Ordinanza di Cassazione Civile Sez. 2 Num. 3976 Anno 2025
Civile Ord. Sez. 2 Num. 3976 Anno 2025
Presidente: NOME COGNOME
Relatore: NOME COGNOME
Data pubblicazione: 16/02/2025
ORDINANZA
sul ricorso iscritto al n. 2148/2023 R.G. proposto da : COGNOME, CONDOMINIO COGNOME, COGNOME, elettivamente domiciliati in San Vendemiano INDIRIZZO presso lo studio dell’avvocato NOME (CODICE_FISCALE che li rappresenta e difende -ricorrenti- contro
COMUNE DI PORDENONE, elettivamente domiciliato in PORDENONE C.INDIRIZZO COGNOME, presso lo studio dell’avvocato COGNOME (CODICE_FISCALE che lo rappresenta e difende unitamente all’avvocato COGNOME (CODICE_FISCALE
-controricorrente-
avverso SENTENZA di CORTE D’APPELLO TRIESTE n. 243/2022 depositata il 15/06/2022.

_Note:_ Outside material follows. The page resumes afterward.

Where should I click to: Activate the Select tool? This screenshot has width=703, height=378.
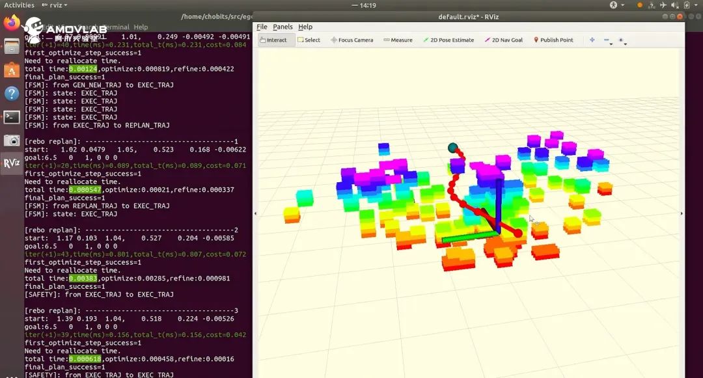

Udita la relazione svolta nella camera di consiglio del 22/10/2024 dal Consigliere COGNOME
FATTI DI CAUSA
Il Condominio NOME COGNOME, in persona dell’amministratore pro -tempore, nonché i condomini NOME COGNOME e NOME COGNOME in proprio, convennero in giudizio dinanzi al Tribunale di Pordenone il Comune di Pordenone, per far dichiarare l’estinzione , per non uso ultraventennale, del diritto di passaggio a uso pubblico costituito il 12.12.1989 con scrittura privata autenticata sui mappali n. 599 e n. 2331 del Foglio 20 del NCEU di Pordenone di proprietà condominiale. Si costituì in giudizio il Comune di Pordenone, eccependo in via preliminare il difetto di legittimazione del Condominio, trattandosi di materia di diritti reali e, nel merito, chiese il rigetto della domanda. Il Tribunale, rigettata l’eccezione, accolse la domanda degli attori e dichiarò l’estinzione del diritto di passaggio a uso pubblico costituito con scrittura privata autenticata del 12.12.1989.
Avverso tale sentenza, il Comune di Pordenone propose appello. La Corte d’Appello di Trieste accolse l’appello del Comune e rigettò la domanda.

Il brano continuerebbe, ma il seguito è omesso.